Nixon foi recebido por Mao Tse-tung, o Grande Timoneiro da revolução chinesa. A fotografia do encontro correu o mundo. Poucos sabiam que Mao estava chumbado, com dificuldade para falar e respirar. (Na sala ao lado guardava um respirador portátil mandado por Kissinger.)

Primeiro-ministro chinês Mao Tse-tung recebe o presidente dos EUA Richard Nixon em 21 de fevereiro de 1972 - AFP

Nessa reviravolta diplomática os Estados Unidos jogaram súditos ao mar e acabaram com o isolamento da China. Meses antes, Deng Xiao Ping saíra do ostracismo e havia começado uma lenta, segura e gradual ascensão ao poder, transformando a economia chinesa na segunda potência do mundo.

Para os americanos, o jogo seria lógico: acabado o isolamento e aberta a economia, as liberdades democráticas viriam junto.

Em 1989, ao ordenar a repressão às manifestações da praça da Paz Celestial, Deng mostrou que as coisas não seriam bem assim. De lá para cá, a China cresceu e, com ela, a repressão política. Em 1994, pouco antes de morrer, Nixon duvidou de sua política, coisa rara em políticos, raríssima nele: "É possível que tenhamos criado um Frankenstein."

Bingo. Aos 50 anos da visita de Nixon a Pequim vê-se que os presidentes Xi Jinping e Vladimir Putin juntaram-se contra os Estados Unidos na questão ucraniana. Reiteraram uma amizade "sem limites" e condenaram "uma maior expansão da Otan". A vitória de Nixon em 1972 ajudou a emparedar a União Soviética. Meio século depois o Frankenstein chinês alinhou-se com a Rússia. O coringa era um mico.

Em 1972 Richard Nixon fazia uma política externa espetaculosa, com reviravoltas imprevisíveis. Tinha consigo Henry Kissinger, um mestre da diplomacia cenográfica. Saía com artistas de cinema nas noites de sexta-feira em Nova York e horas depois voava incógnito a Paris, onde se encontrava secretamente com negociadores vietnamitas. (Ficava no apartamento do general Vernon Walters, velho conhecido dos brasileiros que acompanhou das batalhas na Itália em 1945 à conspiração contra o presidente João Goulart, em 1964.)
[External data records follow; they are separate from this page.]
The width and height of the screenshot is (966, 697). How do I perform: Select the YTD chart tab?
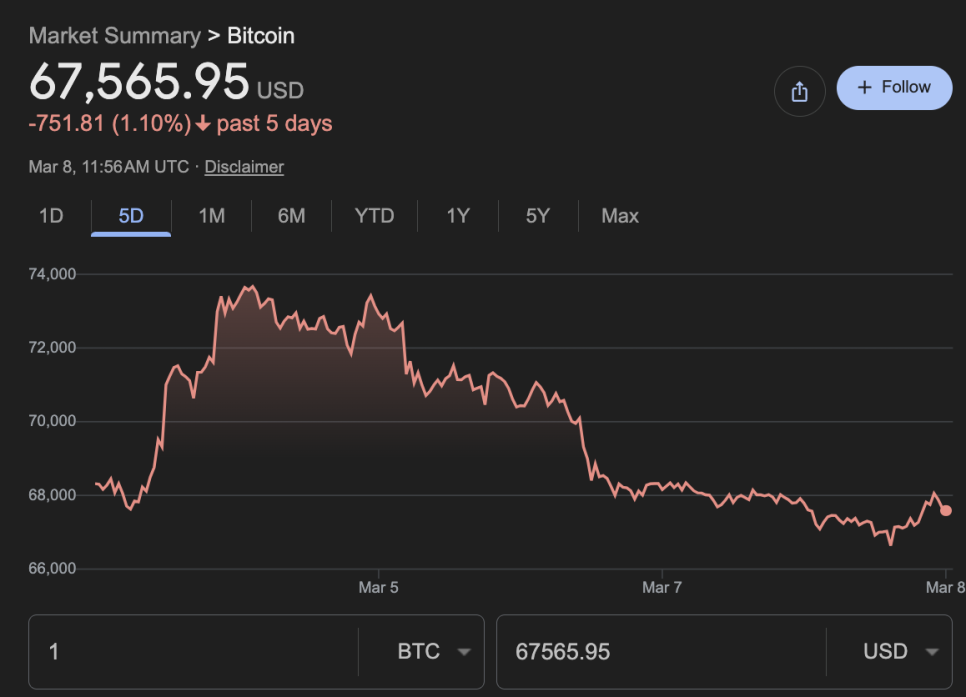coord(374,216)
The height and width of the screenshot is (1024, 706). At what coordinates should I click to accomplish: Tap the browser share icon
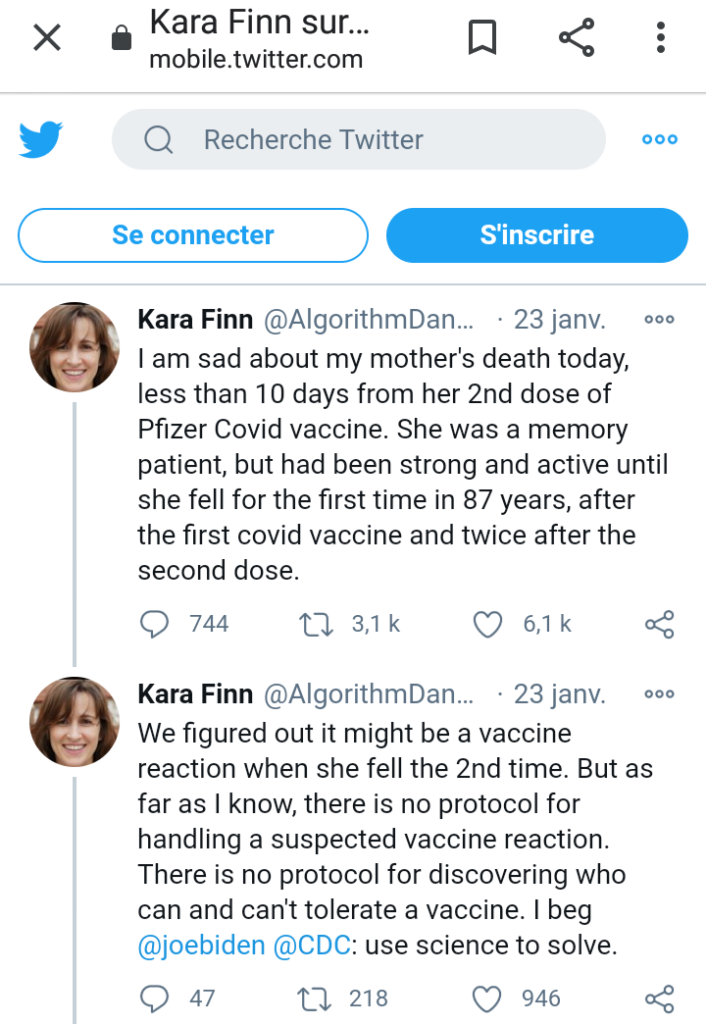(x=576, y=38)
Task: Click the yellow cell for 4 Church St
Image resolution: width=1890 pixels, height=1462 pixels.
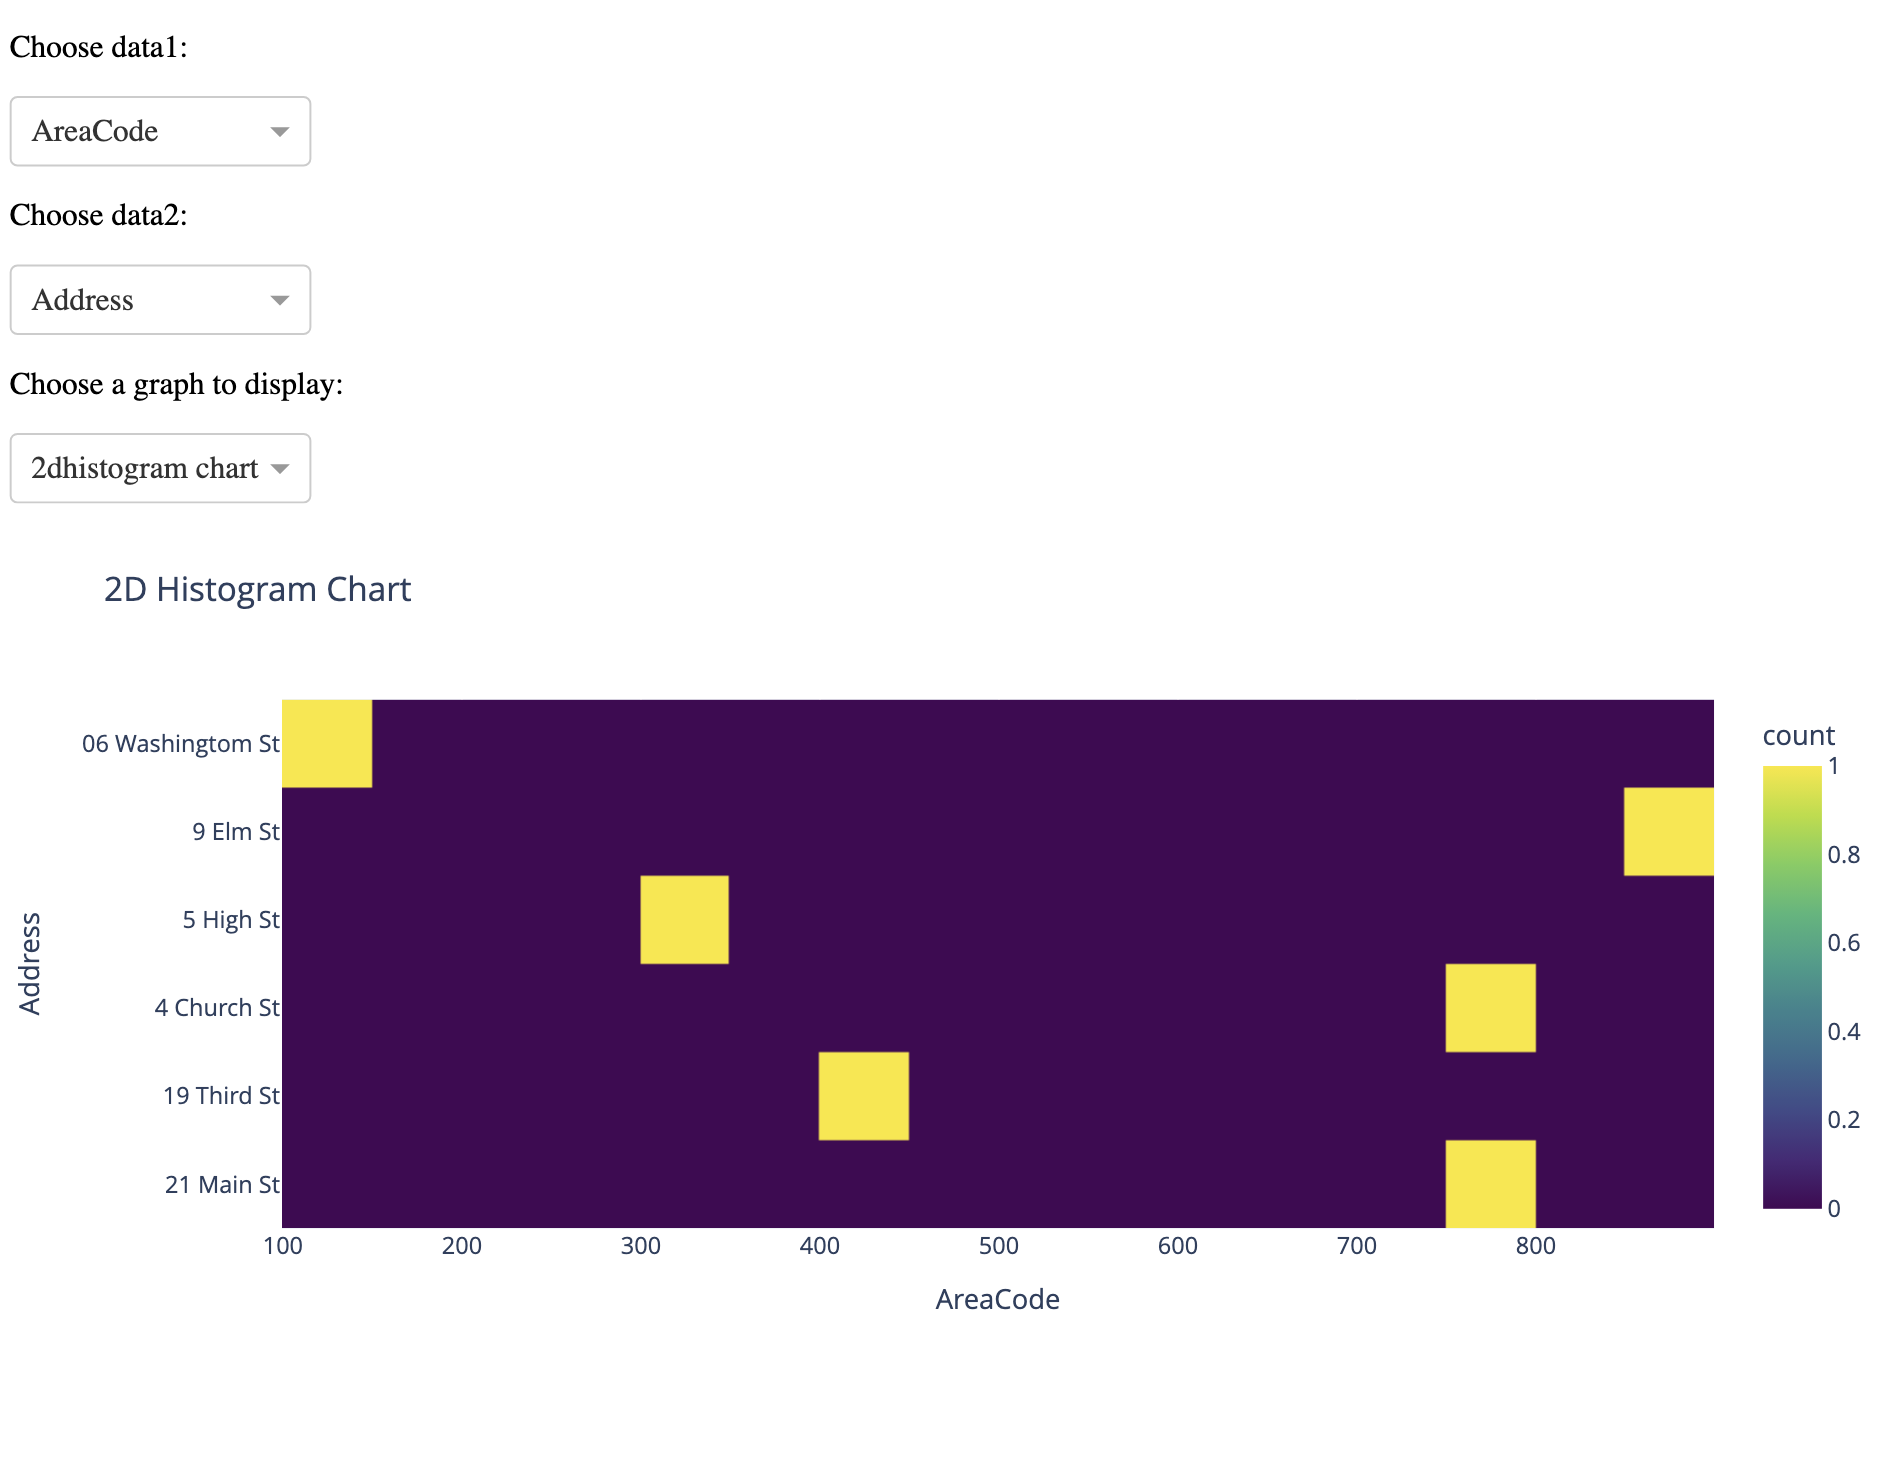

Nixon era um sujeito dinâmico, audacioso e antipático. O presidente Joe Biden pode ser simpático, mas nada tem de dinâmico, muito menos de audaz. Seu secretário de Estado, Antony Blinken, é uma flor da burocracia anódina de Washington.

No ano que vem Henry Kissinger completará seus cem anos. Sua fama já não é a mesma. Afinal, em 1971 ele pediu aos chineses que lhe dessem "um intervalo decente" para sair do Vietnã e em 1975 a tropa saiu deixando para trás os aliados. Mesmo assim, sabe do que fala. Há dias ele escreveu um artigo valioso por duas frases:

  1. A demonização de Vladimir Putin não é uma política, é um álibi para sua ausência.

  2. A Ucrânia não deve entrar na Otan.

Ele ecoa as palavras de George Kennan, o diplomata que desenhou a política americana em relação à União Soviética:

"Uma expansão da Otan será o maior erro da política americana em todo o período posterior ao fim da Guerra Fria".

Kennan escreveu isso em 1997. Morreria em 2005, aos 101 anos.